The integration targets a common pressure point during cyber incidents: security teams focus on containment and investigation, while IT teams focus on restoration. When they work from separate tools and datasets, organisations can lose time validating recovery points and coordinating next steps. A shared operational view can reduce handovers and rework during high-pressure response windows.
Recovery focus
Both companies also pointed to reinfection risk. Restoring from an infected backup can restart an incident, extend downtime, and increase costs. The bi-directional link is positioned as a way to build higher confidence in known-clean recovery points using shared evidence, rather than relying on one team's judgement in isolation.
The integration is also meant to improve blast-radius assessment-understanding which systems and datasets were affected and which remain trustworthy. By surfacing backup-integrity signals inside the SIEM, the vendors say security and IT teams can speed triage and investigation during an incident.
"Driving clean and trusted recoveries is now a business imperative," said Pranay Ahlawat, Chief Technology and AI Officer at Commvault. "By bringing together CrowdStrike's security insights with Commvault's deep AI-powered data intelligence, we're making it easier for security and IT teams to collaborate, identify threats earlier, and make informed trusted recovery decisions that can keep organizations moving."

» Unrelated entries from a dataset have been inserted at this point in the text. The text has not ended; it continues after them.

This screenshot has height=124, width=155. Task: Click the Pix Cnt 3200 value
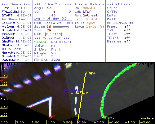[x=55, y=60]

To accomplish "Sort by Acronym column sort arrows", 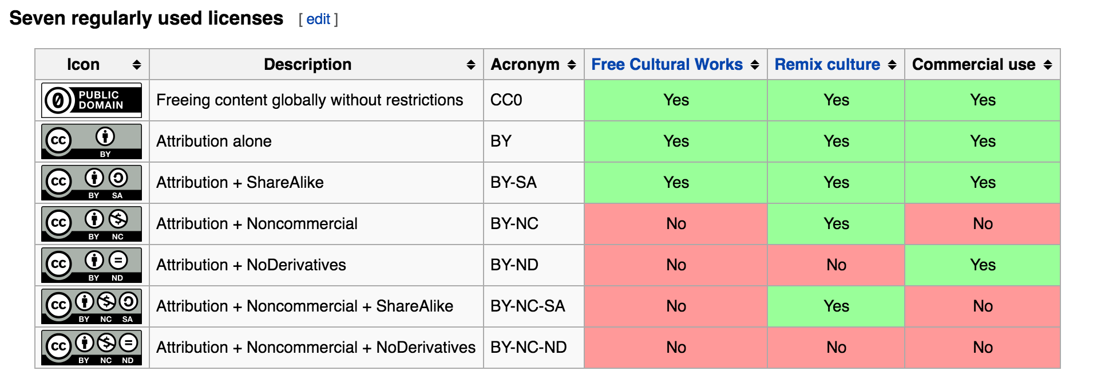I will coord(572,65).
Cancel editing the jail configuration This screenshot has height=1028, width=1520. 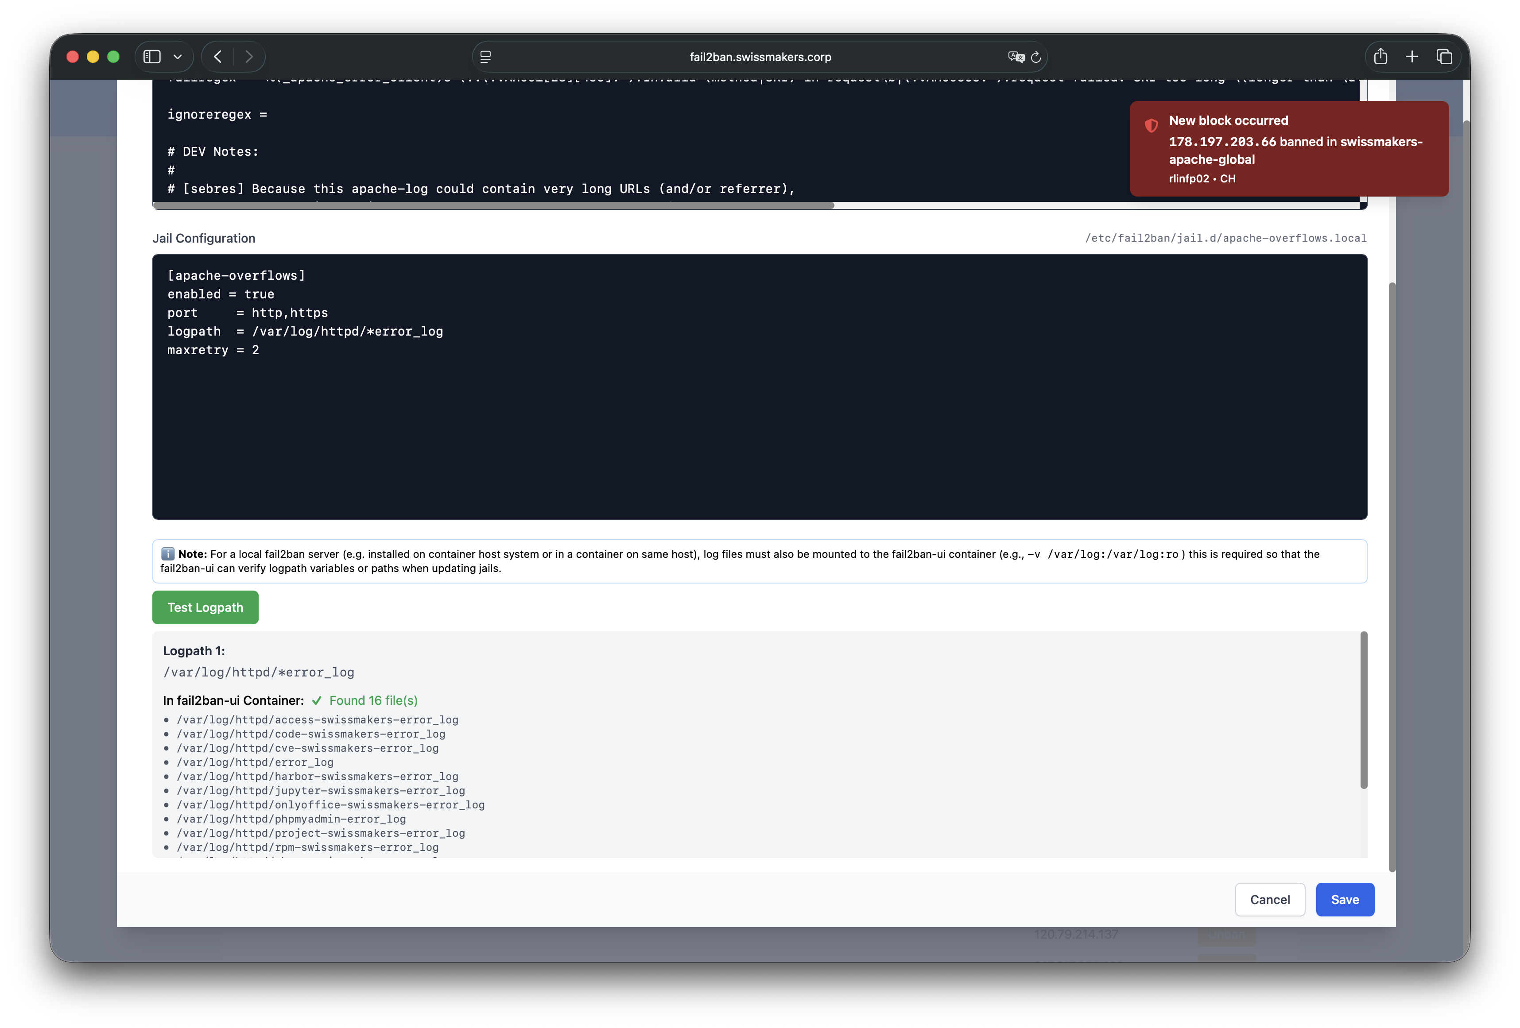coord(1270,899)
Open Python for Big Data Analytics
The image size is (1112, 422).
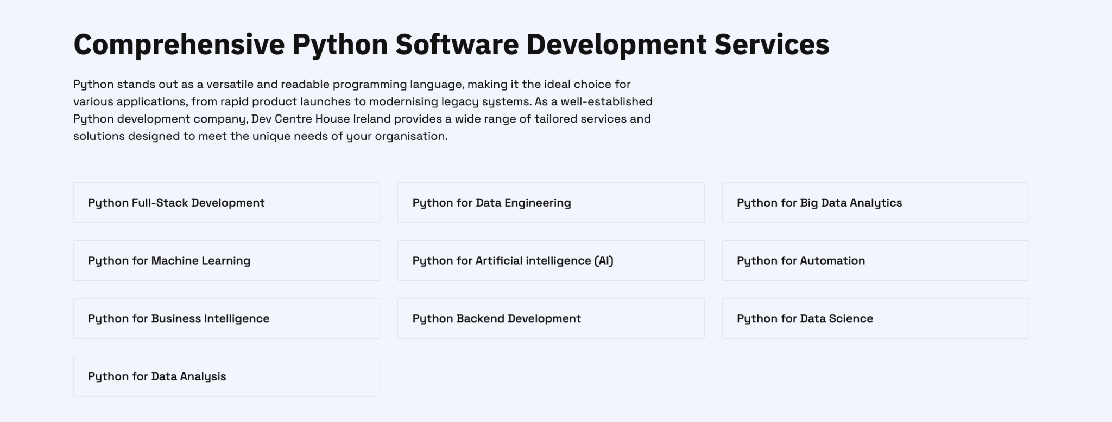point(875,203)
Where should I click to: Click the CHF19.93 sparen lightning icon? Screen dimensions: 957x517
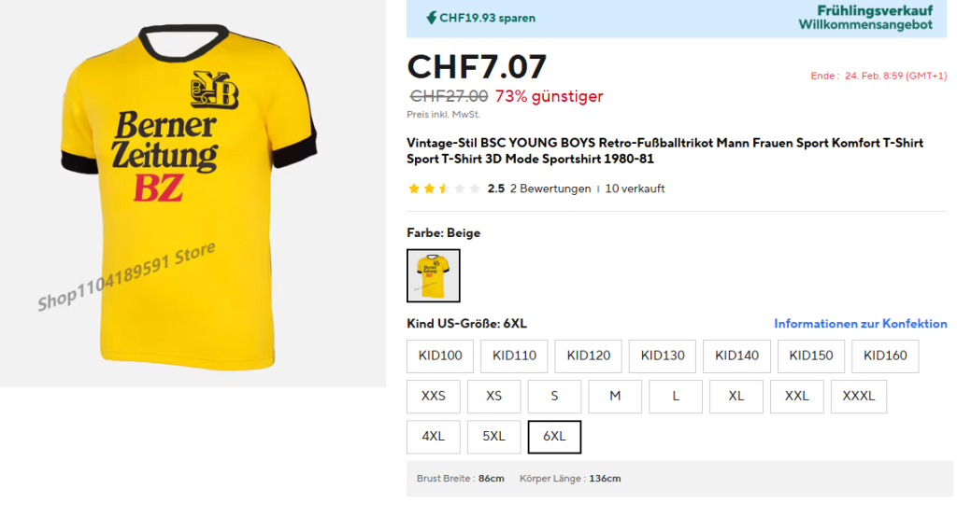point(431,18)
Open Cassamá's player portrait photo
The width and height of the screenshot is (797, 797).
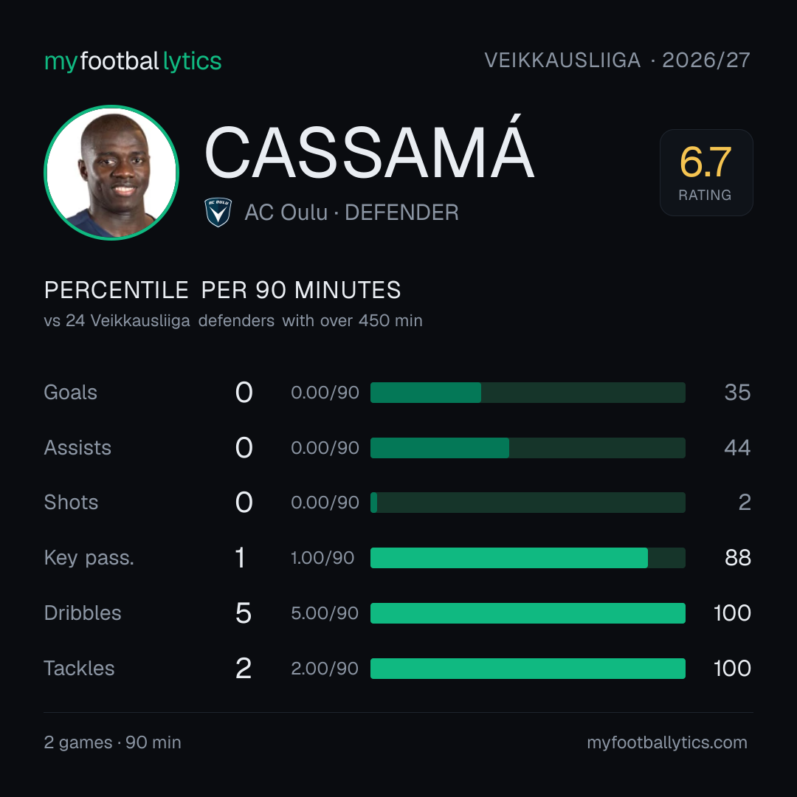pyautogui.click(x=111, y=172)
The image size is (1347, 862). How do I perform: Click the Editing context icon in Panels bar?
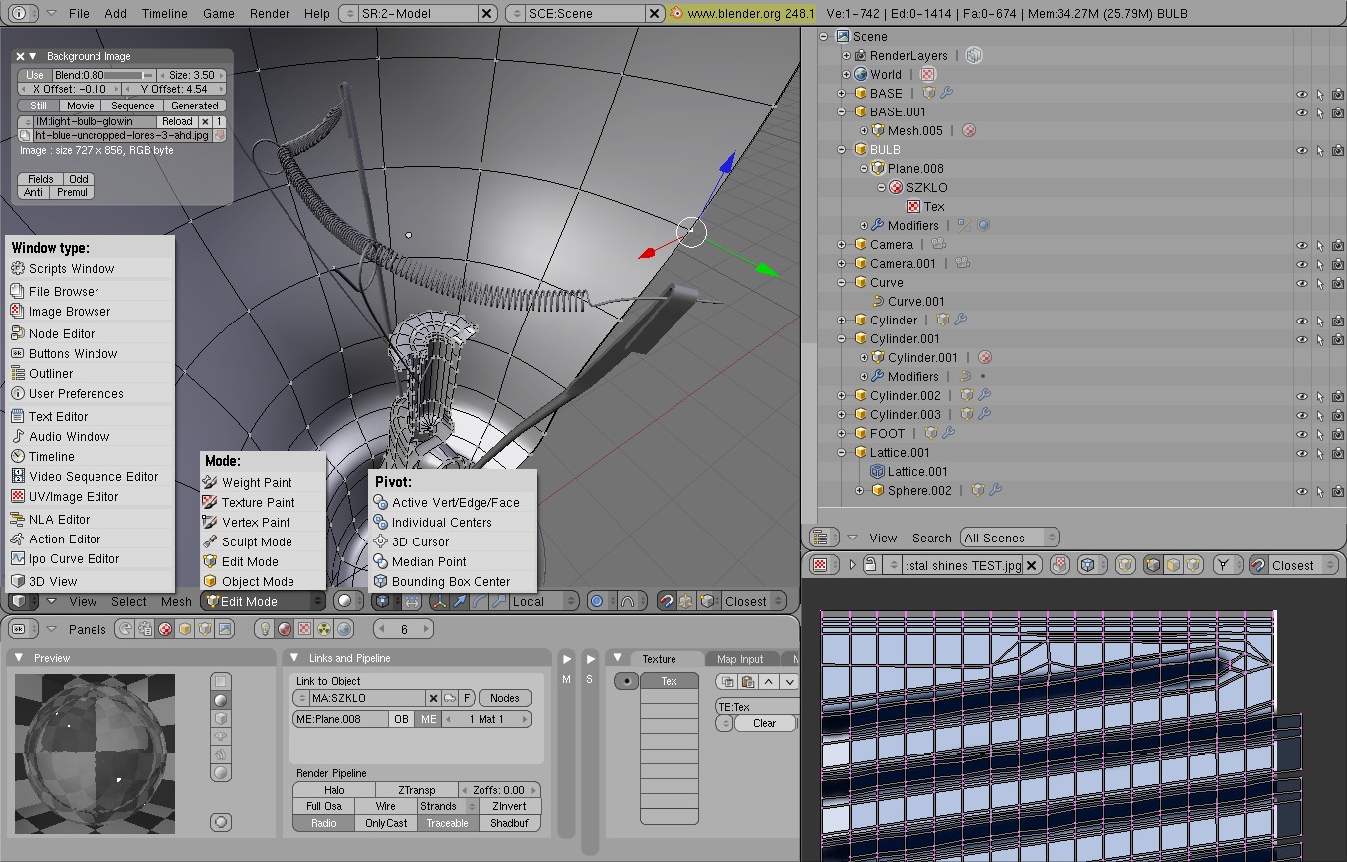(205, 629)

CrowdStrike described the integration as a way to combine security signals with what it calls data-trust context, supporting operational decision-making during incident response, including prioritisation and business-impact assessment.
"In today's threat environment, speed and confidence are everything," said Daniel Bernard, Chief Business Officer at CrowdStrike. "By bringing Commvault's recovery intelligence into CrowdStrike Falcon Next-Gen SIEM, we're giving organizations a unified operational view that connects security signals with data trust. This context helps leaders understand the true business impact of an attack, prioritize response, and move faster from detection to recovery - with Falcon Next-Gen SIEM as the AI-native platform where those decisions come together."
Access and rollout
The integration is available through the CrowdStrike Marketplace at no additional charge. Customers can activate it within existing Commvault Cloud and Falcon Next-Gen SIEM deployments.
Commvault has made unified resilience a central theme in its product strategy, emphasising cyber recovery alongside data protection. CrowdStrike has expanded Falcon into broader security operations workflows, with Falcon Next-Gen SIEM positioned as a hub for aggregating and analysing security telemetry. Both companies say the expanded integration adds shared visibility to support recovery planning during incidents as organisations refine cyber recovery processes.